## GIVEN INFORMATION:
----------

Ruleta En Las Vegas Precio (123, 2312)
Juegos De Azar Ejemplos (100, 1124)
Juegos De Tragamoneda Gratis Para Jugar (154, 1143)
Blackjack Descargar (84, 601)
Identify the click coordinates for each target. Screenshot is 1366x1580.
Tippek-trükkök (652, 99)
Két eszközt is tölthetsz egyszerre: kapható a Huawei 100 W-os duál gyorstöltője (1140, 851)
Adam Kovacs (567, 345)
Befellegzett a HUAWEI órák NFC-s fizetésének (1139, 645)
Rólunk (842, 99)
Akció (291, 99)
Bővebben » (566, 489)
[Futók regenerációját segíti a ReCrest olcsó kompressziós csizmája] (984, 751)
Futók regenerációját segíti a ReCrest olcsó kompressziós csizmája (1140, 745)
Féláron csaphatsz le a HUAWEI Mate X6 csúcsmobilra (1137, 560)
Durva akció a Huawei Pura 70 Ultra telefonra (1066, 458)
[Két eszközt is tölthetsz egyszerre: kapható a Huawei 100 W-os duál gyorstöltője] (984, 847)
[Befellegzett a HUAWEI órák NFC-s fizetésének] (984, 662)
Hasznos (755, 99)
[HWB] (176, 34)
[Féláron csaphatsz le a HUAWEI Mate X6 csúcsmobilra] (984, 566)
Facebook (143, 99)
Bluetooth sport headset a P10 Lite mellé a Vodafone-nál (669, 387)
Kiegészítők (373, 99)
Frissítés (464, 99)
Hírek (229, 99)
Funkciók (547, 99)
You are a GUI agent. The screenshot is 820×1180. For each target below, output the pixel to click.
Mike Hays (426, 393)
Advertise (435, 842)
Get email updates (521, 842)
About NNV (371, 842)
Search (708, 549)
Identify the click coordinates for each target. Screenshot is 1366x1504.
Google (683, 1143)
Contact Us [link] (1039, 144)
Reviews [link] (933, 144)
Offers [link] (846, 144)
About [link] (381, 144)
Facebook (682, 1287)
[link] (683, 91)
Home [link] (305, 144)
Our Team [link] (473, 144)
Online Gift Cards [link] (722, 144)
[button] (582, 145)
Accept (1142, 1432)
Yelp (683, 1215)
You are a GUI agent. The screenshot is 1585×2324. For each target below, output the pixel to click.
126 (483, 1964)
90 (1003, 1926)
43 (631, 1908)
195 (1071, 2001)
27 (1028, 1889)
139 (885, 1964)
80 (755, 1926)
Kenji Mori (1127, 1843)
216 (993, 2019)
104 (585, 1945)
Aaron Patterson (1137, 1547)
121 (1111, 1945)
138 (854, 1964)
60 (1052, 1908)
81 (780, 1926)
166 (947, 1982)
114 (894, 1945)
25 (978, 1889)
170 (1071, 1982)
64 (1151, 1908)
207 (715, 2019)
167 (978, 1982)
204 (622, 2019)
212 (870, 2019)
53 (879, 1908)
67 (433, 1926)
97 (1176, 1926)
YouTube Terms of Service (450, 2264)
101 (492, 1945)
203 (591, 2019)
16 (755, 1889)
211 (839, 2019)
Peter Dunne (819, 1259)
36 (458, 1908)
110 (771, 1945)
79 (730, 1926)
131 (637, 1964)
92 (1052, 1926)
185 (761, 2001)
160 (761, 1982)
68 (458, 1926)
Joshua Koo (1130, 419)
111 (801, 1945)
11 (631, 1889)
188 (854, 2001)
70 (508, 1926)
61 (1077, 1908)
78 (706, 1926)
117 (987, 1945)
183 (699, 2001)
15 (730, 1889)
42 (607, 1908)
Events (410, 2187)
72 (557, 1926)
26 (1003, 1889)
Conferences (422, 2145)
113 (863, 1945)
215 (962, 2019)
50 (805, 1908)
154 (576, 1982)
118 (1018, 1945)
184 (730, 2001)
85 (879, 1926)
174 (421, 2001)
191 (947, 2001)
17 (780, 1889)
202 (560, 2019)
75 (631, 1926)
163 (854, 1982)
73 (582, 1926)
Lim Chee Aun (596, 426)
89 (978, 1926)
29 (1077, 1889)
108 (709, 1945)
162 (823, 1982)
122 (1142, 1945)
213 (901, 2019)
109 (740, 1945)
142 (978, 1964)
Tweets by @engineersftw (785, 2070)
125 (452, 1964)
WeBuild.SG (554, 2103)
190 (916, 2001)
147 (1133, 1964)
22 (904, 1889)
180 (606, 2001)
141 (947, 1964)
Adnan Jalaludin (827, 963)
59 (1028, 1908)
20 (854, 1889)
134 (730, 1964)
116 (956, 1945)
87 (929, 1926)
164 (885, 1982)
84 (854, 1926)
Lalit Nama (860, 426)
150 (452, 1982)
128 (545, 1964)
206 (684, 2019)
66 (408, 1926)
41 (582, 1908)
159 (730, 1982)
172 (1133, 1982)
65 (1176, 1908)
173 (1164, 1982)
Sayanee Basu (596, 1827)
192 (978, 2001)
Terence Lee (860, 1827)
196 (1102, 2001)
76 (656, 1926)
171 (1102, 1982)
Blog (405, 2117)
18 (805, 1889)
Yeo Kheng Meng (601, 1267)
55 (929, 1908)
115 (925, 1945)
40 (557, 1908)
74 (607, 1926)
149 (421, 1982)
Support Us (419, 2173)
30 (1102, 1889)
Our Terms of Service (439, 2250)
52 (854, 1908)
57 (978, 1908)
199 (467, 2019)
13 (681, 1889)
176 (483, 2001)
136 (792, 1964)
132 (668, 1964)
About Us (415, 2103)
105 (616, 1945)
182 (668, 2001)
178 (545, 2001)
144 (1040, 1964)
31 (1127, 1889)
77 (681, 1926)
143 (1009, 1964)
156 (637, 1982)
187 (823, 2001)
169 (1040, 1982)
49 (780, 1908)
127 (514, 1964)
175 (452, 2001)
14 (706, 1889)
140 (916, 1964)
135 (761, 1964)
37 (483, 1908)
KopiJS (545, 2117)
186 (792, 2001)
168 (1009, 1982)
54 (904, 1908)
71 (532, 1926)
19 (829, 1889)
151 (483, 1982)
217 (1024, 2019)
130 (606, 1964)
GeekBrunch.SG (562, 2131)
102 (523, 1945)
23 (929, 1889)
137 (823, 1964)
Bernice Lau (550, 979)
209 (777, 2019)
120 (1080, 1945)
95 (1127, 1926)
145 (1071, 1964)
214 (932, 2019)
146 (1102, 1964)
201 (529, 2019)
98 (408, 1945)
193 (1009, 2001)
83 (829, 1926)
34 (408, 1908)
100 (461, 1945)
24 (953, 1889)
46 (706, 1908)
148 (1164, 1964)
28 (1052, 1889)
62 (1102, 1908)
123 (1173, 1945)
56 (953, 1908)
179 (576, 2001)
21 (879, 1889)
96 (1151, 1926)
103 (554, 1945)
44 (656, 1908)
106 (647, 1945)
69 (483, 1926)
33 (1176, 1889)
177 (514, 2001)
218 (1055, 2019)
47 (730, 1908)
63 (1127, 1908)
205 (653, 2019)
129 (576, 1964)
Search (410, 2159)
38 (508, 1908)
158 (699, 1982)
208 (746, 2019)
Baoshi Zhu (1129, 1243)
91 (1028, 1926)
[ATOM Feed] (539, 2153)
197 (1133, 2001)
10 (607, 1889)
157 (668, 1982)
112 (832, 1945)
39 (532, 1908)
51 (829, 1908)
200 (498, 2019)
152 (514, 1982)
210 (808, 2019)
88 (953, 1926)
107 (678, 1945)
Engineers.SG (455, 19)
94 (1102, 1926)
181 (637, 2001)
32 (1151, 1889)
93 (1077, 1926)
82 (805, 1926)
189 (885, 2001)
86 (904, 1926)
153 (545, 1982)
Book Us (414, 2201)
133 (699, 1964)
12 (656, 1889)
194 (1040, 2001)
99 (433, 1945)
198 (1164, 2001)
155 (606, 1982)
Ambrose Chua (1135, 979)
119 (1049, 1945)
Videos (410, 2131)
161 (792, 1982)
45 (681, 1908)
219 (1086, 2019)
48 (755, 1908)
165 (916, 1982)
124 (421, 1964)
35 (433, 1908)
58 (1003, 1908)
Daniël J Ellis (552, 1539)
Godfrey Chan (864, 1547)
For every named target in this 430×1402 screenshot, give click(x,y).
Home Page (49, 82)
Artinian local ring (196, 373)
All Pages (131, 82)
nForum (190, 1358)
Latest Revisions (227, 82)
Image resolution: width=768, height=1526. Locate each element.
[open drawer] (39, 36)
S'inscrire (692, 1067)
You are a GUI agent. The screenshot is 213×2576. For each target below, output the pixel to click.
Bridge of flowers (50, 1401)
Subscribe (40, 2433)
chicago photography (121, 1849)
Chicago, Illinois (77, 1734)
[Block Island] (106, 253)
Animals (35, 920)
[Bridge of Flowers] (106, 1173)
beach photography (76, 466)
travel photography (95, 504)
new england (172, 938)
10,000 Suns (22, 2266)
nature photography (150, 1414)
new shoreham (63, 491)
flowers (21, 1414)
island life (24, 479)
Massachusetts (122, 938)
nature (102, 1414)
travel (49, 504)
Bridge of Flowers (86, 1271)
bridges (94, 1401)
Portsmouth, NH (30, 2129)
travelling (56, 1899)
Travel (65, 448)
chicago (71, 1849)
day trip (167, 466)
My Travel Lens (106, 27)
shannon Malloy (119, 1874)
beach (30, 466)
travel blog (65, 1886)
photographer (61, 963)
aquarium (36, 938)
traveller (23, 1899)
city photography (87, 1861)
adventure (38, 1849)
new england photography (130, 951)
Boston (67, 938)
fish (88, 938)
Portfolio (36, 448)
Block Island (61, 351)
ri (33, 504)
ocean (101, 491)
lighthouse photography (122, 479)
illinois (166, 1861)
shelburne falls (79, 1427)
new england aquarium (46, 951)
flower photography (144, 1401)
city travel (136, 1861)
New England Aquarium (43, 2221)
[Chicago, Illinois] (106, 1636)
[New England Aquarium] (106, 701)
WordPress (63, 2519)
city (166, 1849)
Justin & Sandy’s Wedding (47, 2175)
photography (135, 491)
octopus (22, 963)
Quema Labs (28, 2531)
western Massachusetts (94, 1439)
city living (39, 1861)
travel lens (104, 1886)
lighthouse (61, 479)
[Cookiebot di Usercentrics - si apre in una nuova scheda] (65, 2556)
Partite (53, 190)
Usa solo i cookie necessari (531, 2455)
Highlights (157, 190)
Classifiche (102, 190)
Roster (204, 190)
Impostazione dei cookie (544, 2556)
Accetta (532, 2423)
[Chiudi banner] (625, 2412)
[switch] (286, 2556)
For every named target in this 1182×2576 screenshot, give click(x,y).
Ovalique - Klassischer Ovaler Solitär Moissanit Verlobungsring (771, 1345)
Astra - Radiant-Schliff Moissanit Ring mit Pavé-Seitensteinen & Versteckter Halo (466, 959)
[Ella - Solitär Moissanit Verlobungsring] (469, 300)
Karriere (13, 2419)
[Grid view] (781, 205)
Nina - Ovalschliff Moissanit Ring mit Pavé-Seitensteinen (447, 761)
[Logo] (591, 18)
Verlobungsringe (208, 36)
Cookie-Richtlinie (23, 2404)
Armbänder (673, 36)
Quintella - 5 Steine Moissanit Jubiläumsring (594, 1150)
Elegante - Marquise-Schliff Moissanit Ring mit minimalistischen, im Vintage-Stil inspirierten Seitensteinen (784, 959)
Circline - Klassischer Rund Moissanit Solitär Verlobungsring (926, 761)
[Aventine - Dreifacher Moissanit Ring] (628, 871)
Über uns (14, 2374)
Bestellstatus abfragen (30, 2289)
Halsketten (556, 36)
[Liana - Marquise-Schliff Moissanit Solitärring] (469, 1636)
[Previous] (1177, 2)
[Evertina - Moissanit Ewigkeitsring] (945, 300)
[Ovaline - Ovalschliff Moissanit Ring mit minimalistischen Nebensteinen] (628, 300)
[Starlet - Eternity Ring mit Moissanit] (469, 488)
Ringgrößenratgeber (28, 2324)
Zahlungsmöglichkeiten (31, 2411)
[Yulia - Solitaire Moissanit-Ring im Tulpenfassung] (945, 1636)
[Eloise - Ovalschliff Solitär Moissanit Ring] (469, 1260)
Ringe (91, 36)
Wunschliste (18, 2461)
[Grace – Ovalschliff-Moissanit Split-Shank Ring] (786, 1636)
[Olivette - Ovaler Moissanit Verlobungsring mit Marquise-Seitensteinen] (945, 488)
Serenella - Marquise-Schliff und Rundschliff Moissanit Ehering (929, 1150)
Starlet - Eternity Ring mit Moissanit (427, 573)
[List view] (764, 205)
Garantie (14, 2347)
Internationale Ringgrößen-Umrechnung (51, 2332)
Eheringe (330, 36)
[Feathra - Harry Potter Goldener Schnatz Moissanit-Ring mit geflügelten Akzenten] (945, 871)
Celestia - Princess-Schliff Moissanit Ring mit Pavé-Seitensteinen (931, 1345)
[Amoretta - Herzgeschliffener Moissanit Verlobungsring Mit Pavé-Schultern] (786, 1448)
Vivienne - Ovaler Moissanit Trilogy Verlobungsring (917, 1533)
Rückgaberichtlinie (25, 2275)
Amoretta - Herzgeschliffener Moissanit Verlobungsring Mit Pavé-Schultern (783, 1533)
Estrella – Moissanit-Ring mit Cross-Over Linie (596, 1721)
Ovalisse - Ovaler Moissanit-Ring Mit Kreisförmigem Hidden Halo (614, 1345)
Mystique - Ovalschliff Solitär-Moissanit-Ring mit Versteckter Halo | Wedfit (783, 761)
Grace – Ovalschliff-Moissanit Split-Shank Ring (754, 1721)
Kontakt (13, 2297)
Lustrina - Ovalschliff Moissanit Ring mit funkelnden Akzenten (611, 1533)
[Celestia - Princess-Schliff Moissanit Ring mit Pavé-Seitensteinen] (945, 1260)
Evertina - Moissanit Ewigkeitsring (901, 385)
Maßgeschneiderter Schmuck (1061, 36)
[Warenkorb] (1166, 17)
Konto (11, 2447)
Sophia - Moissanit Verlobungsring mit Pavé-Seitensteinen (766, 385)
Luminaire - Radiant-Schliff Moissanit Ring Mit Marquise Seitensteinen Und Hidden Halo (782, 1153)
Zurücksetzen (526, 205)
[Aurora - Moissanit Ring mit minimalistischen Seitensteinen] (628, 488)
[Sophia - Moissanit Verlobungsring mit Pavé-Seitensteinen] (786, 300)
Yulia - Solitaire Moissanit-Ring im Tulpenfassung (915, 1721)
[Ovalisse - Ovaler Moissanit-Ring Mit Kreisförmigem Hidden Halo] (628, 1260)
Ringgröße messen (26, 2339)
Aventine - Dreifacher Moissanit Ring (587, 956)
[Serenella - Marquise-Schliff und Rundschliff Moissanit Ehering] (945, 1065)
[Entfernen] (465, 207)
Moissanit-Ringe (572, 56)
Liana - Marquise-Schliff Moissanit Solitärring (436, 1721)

----------

## DIRECTIONS FOR THIS TASK:
Print the lines above from the one with "Offers [link] (846, 144)" through the one with "You are a GUI agent. The screenshot is 1585×2324.", both included, exactly as written and nothing more.

## TASK SOLUTION:
Offers [link] (846, 144)
About [link] (381, 144)
Facebook (682, 1287)
[link] (683, 91)
Home [link] (305, 144)
Our Team [link] (473, 144)
Online Gift Cards [link] (722, 144)
[button] (582, 145)
Accept (1142, 1432)
Yelp (683, 1215)
You are a GUI agent. The screenshot is 1585×2324. For each target below, output the pixel to click.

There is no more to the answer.